I first was exposed seriously to The Who’s music via a radio broadcast of Tommy being performed at Radio City Music Hall in 1989. From there I purchased a copy of Quadrophenia on cassette and I was hooked; songs like “The Real Me”, “Is It in My Head?” and “Cut My Hair” spoke to me on a level I truly “couldn’t explain” to others – especially not my parents! (Indeed, The Who was the first band I liked which my mother absolutely hated, and up to this point we actually shared very close musical interests and tastes.)
During college I continued to build my collection of Who and Pete Townshend music, many albums of which I still listen to frequently today. I have been fortunate to see The Who in concert four times (twice while the great John Entwhistle was still alive), and also Pete Townshend once in a solo performance at a benefit concert in New York. I’ve read several books about the band published by others, including Tony Fletcher’s excellent Keith Moon biography Moon: The Life and Death of a Rock Legend.
So with my long history of appreciation for The Who, and especially Townshend’s incredible songs and lyrics, I was very excited to read his autobiography when it was released. I wanted to know more about the person who had written these songs which were such a part of my teenage years and beyond; I wanted to hear his personal take on The Who’s history and his relationships with his bandmates. But Who I Am didn’t answer the questions I had so much as frustrate me with the details Townshend felt more important to include.
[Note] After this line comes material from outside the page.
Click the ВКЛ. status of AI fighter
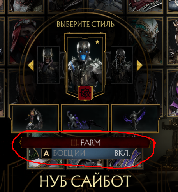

I have to say that Who I Am was a difficult book for me to get through (it took me over two months to finish), as much as I had looked forward to reading it and hoped to learn more about one of my lifelong musical heroes. I felt that Pete devoted far too much time to thoroughly uninteresting (to anyone but himself) topics such as his many boat and real estate transactions, his legal/financial wranglings with Who management, and endless plans for re-staging and re-interpreting works such as Tommy. As much as he talks early on about not having any idea of the money the band was making for years, he later seems quite cavalier in tossing around worries about not making enough on tour to keep up his lifestyle, chartering planes to dash back and forth around the world (and between his family and girlfriends), trading up his yachts for bigger ones and other matters which are rather difficult for the “average fan” to relate to.
In contrast, many of his musical projects – both solo and with The Who – are quickly glossed over or not discussed in the depth I was looking forward to learning about. Who’s Next seems almost dismissed after his lengthy (and honestly somewhat ludicrous) ideas for the “Lifehouse” project. We learn the stories behind some of his songs – mostly the ones about women he was obsessed with or slept with – but little about others. Particularly frustrating is the coldness and distance with which he discusses his bandmates, beyond recounting certain well-known stories of Keith Moon’s wild antics, John Entwhistle’s mastery of the bass and Roger Daltrey’s vocal skills and straightforward manner. There’s very little feeling of camaraderie revealed, nor discussion of creative issues (or differences) that might have taken place in studio. Very often it feels as though Townshend sees and has treated his bandmates as little more than session players to interpret and perform his music.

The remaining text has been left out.